I was also able to examine the "evidence" the United States provided to the Afghans in these cases, and the results of the Afghan intelligence agency's own investigation. The U.S. evidence consisted of second-hand interrogation summaries; a two- to three-page form, which included a short description of the circumstances of arrest; and information about whether the detainee had undergone a polygraph test and the result of the test. There were no witness statements or even identification of government witnesses in these documents other than generically naming the detaining entities as Coalition Forces or Afghan National Army.
The Afghan intelligence agency documents included summary findings by the local NDS office where the alleged incident took place, and summarized incriminating statements about the detainee by unidentified witnesses. The NDS and national security prosecutor also interview every detainee and the answers to their questions were included as part of the dossier.
I asked a national security prosecutor about the quality of evidence, and he acknowledged that there are problems regarding the evidence, but he too was unable to get more from the United States. Still, he admitted, there is pressure from the United States to prosecute all the detainees.
A fundamental requirement of any fair criminal proceeding is that the defendant must be able to confront the evidence and question witnesses to the allegations. The former Bagram and Guantánamo detainees are completely denied of this right, in violation of both Afghan and international law.

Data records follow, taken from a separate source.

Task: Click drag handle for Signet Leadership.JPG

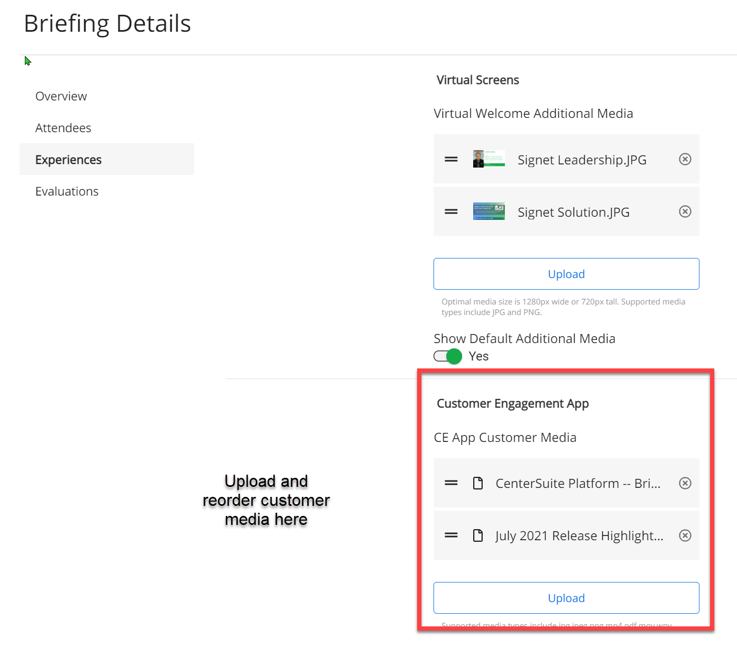Action: point(451,159)
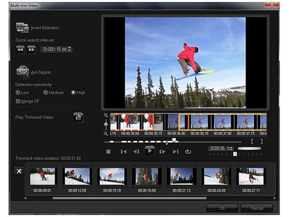Stop the video playback
Screen dimensions: 289x217
point(108,152)
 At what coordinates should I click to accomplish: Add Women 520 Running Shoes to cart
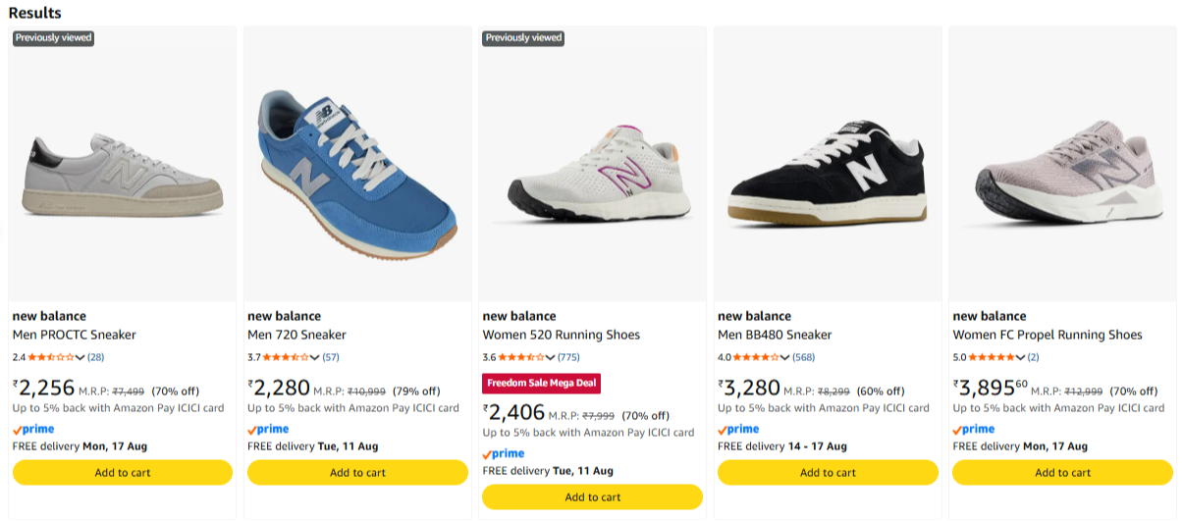pyautogui.click(x=593, y=496)

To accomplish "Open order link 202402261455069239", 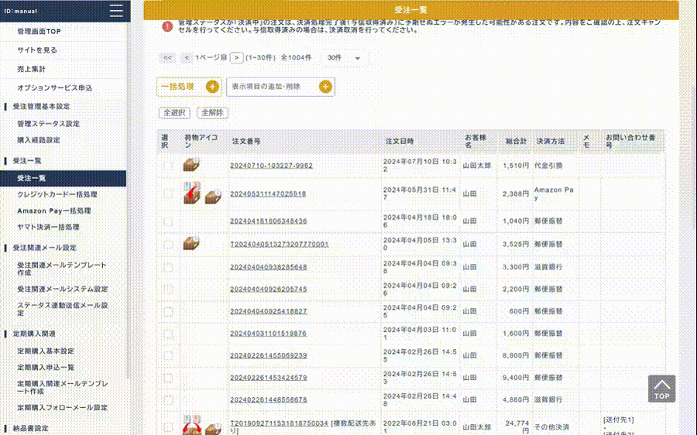I will click(268, 356).
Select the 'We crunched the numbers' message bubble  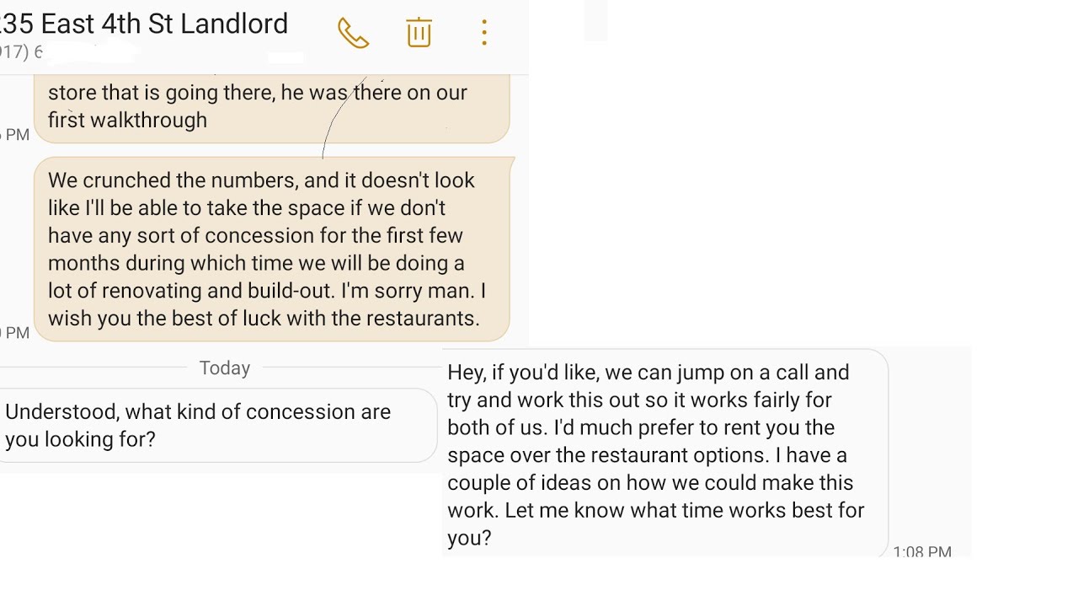(x=272, y=250)
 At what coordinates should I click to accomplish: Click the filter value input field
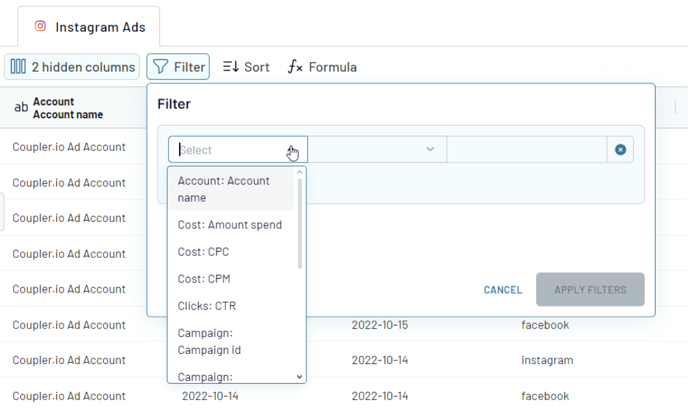(526, 150)
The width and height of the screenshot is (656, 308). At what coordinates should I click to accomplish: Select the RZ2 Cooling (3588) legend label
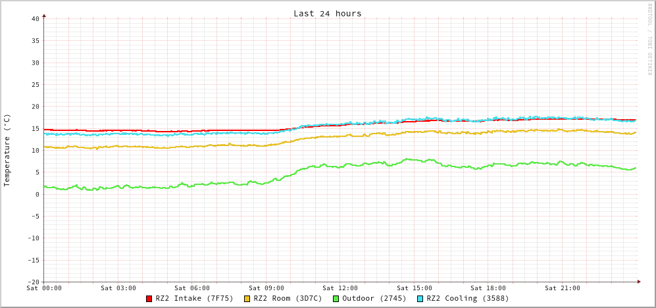(467, 298)

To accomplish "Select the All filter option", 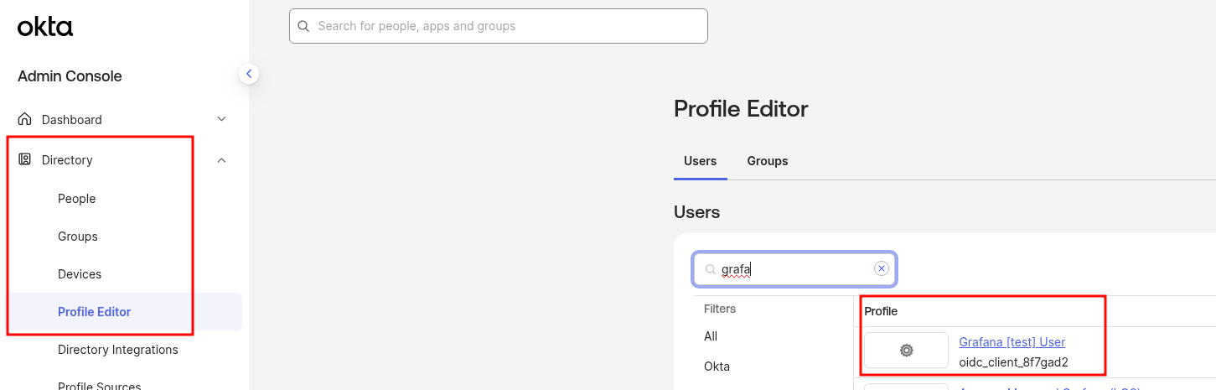I will click(x=711, y=336).
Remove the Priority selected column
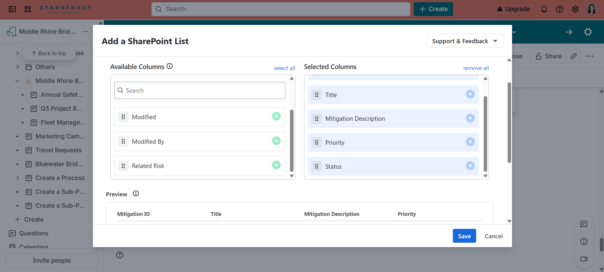Screen dimensions: 604x272 coord(470,142)
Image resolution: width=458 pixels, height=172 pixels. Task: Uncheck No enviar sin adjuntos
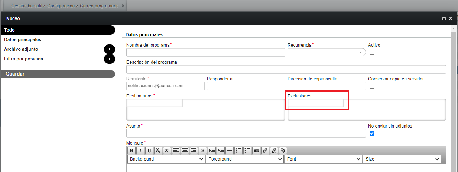click(x=372, y=133)
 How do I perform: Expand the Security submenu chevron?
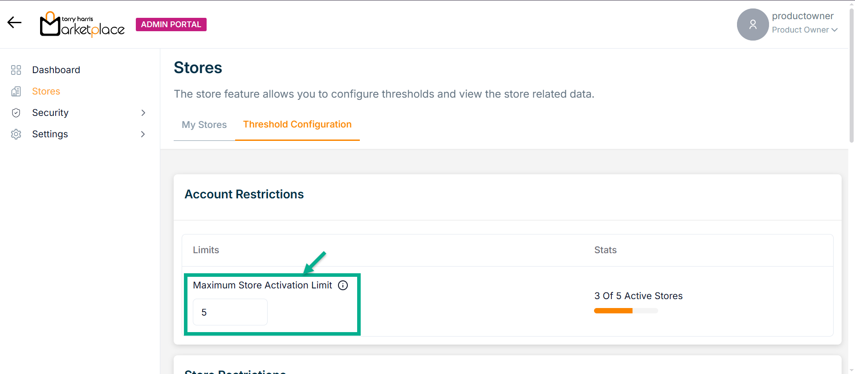(x=143, y=113)
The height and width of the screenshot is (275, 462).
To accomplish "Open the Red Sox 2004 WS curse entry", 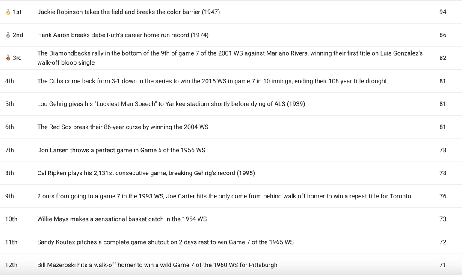I will click(123, 127).
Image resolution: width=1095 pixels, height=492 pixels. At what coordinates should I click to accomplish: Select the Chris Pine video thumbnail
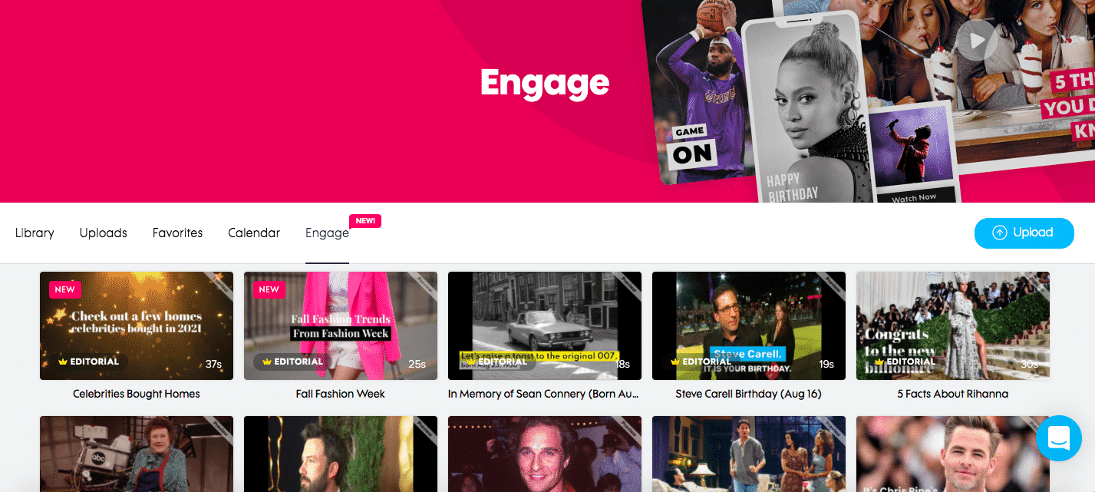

The ANDF undoubtedly will continue to receive detainees in U.S. custody as more than 600 remain in Bagram and more than 30 Afghans are still in Guantánamo. But it is critical that, after years of confinement, any U.S. detainees transferred to Afghan custody who are charged with criminal violations of Afghan law have a fair adjudication of their cases. One way is for the Afghan government to demand from the United States names of witnesses to the allegations so that the prosecution can support any charges and the defense has the ability to mount a real defense. The United States, as the capturing and detaining power, should be willing make available witnesses for prosecutions.
The United States has made a policy decision to do just that in Iraq – where U.S. service members appear every day as witnesses in trials of suspected insurgents in the Central Criminal Court of Iraq. In Iraq the U.S. military trains soldiers and Marines in evidence collection and makes available soldiers for testimony in Iraqi trials of persons captured by the United States. The same principle should apply in Afghanistan.
The U.S. government's response to the findings of unfair trials has been to say that the trials are being conducted according to the Afghan justice system. These trials in fact are being conducted in contravention of the 2004 Afghan criminal procedure law, which on its face largely meets international fair trial standards. The United States is one of the largest donors supporting justice sector reform in Afghanistan and is involved in writing laws, training judges, prosecutors, and mentoring the Afghan Attorney General's office. But in the case of these trials the United States is actively complicit in pressuring the Afghan government to disregard its own law and fundamental due process standards. If these trials are evidence of how justice reform donor countries in Afghanistan work to foster the rule of law, the snail's pace of judicial reform in Afghanistan is regrettably more understandable.
Once U.S. detainees who are Afghan nationals are turned over to the Afghan government, Afghan courts should be allowed – and equipped – to fairly decide the outcome. The rule of law should be the goal here, not the rubber-stamping of U.S. allegations."